4 comments on “Dwarven Ballads

  1. I too have a special place in my heart for Durin’s folk. They also have a strange origin, and are sometimes called the adopted children of Iluvatar. They are the beloved children of Aule the Smith, and they played key roles in the story of the First Age and of the Silmarils.

    One of my favourite scenes is in the Tomb of Balin son of Fundin, especially since he was one of the wiser and more appealing characters from The Hobbit.

    Here is Durin’s Song

    The world was young, the mountains green,
    No stain yet on the moon was seen,
    No words were laid on stream or stone
    When Durin woke and walked alone.
    He named the nameless hills and dells;
    He drank from yet untasted well;
    He stooped and looked in Mirrormere,
    And saw a crown of stars appear,
    As gems upon a silver thread,
    Above the shadow of his head.

    The world was fair, the mountains tall,
    In elder days before the fall
    Of mighty kings in Nargothrond
    And Gondolin, who now beyond
    The Western seas have passed away:
    The world was fair in Durin’s Day.

    A king he was on carven throne
    In many-pillared halls of stone
    With golden roof and silver floor,
    And runes of power upon the door.
    The light and sun and star and moon
    In shining lamps of crystal hewn
    Undimed by cloud or shade of night
    There shone for ever fair and bright.

    There hammer on the anvil smote,
    There chisel clove, and graver wrote;
    There forged was blade and bound was hilt;
    The delver mined, the mason built.
    There beryl, pearl, and opal pale,
    And metal wrought like fishes mail,
    Buckler and corslet, axe and sword,
    And shining spears were laid in hoard.

    Unwearied then were Durin’s folk;
    Beneath the mountains woke:
    The harpers harped, the minstrels sang,
    And at the gates the trumpets rang.

    The world is grey, the mountains old,
    The forge’s fire is ashen-cold;
    No harp is wrung, no hammer falls:
    The darkness dwells in Durin’s halls;
    The shadow lies upon his tomb
    In Moria, in Khazad-dum.
    But still the sunken stars appear
    In dark and windless Mirrormere;
    There lies his crown in water deep,
    Till Durin wakes again from sleep.

  2. I forgot to mention that Khazad-dum was probably the oldest mansion of the Dwarves, and was ruled by Durin, eldest of the Seven Fathers of the Dwarves.
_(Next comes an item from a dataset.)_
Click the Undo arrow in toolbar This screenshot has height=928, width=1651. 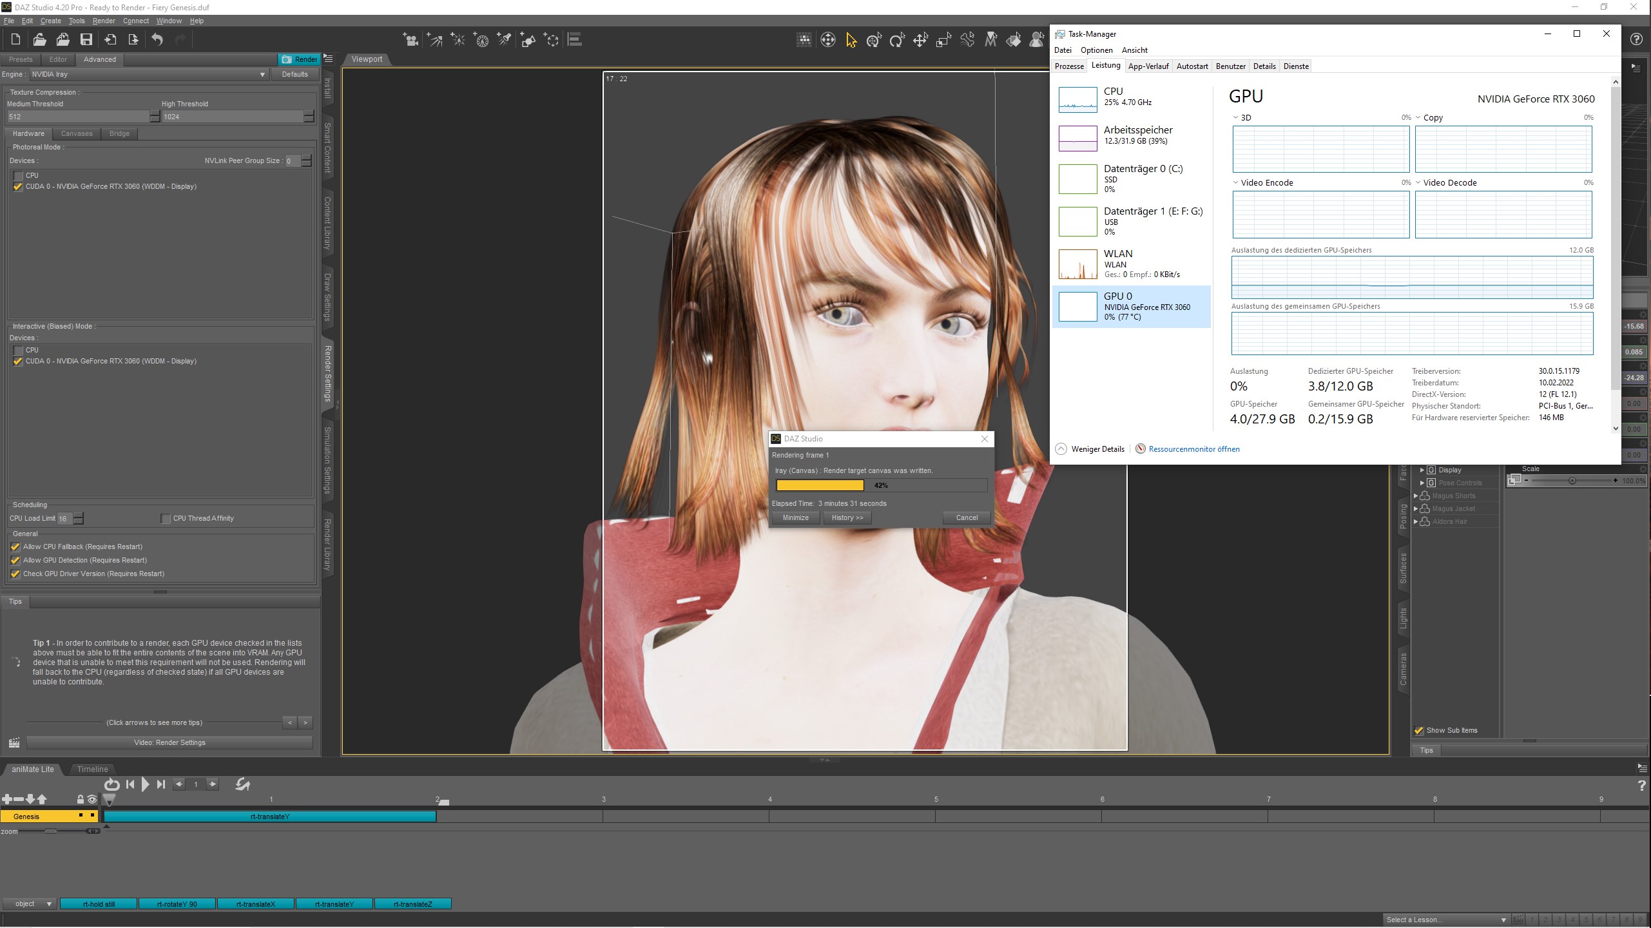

There were two other Dwarf cities mentioned in the Silmarillion, both of them being in Ered Luin, and possibly destroyed at the end of the First Age. They were Nogrod and Belegost; since part of Ered Luin still survives, perhaps there are ruins of these older, but not oldest, of the habitations of the Dwarves.

  3. I always hear Tolkien’s songs to tunes while reading them – some familiar, some made up or cobbled together from existing tune bits in my head. Some time ago I wrote down the one for the Dwarves’ Quest, melody and harp descant. Here is the melody in ABC format; instructions for listening are below, unless you can deal with ABC directly.

    X:1
    T: The Dwarves’ Quest
    C: tune: Heather Patey, hpatey@nfld.com
    C: words, of course, from The Hobbit, J.R.R. Tolkien
    M:4/4
    L:1/8
    K:Bb
    W:Far o-ver the mist-y moun-tains cold
    W:To dun-geons deep and cav-erns old
    W:We must a-way ere break of day,
    W:To seek the pale en-chant-ed gold.
    z3G,,3|(C,3C,2)D,1_E,3C,3|D,3_B,,3C,3-C,1
    C,2|D,3D,3C,3C,3|_B,,3_B,,3A,,3-A,,1
    G,,2|C,3C,3D,3D,3|_E,3C,3_C,3-_C,1
    _C,2|C,3C,3_B,,3_B,,3|_A,,3_B,,3C,8

    To hear it: copy text from X:1 line to end. (Intact, please, random surfers, ask before using elsewhere, yak yak.)
    Paste it into the Tune-O-Tron:
    http://www.concertina.net/tunes_convert.html
    Press Submit.
    You see the sheet music. Click on [MIDI music file] and let it play in Winamp or whatever music player you have set up. Imagine “little fiddles … flutes … a drum … clarinets … viols as big as themselves, and … a beautiful golden harp… deep-throated singing of the dwarves in the deep places of their ancient homes.” Hope you like it.

  4. There’s also a version in the old cartoon version of The Hobbit.

    Regarding music, I also have a CD of Tolkien telling stories. For one, he sings Sam’s song about the trolls, and it’s a real hoot to hear his accent (he sounds like one of the farmers from All Creatures Great and Small). For another, he sings the bath song in Crickholoow in Buckland, in the little cottage.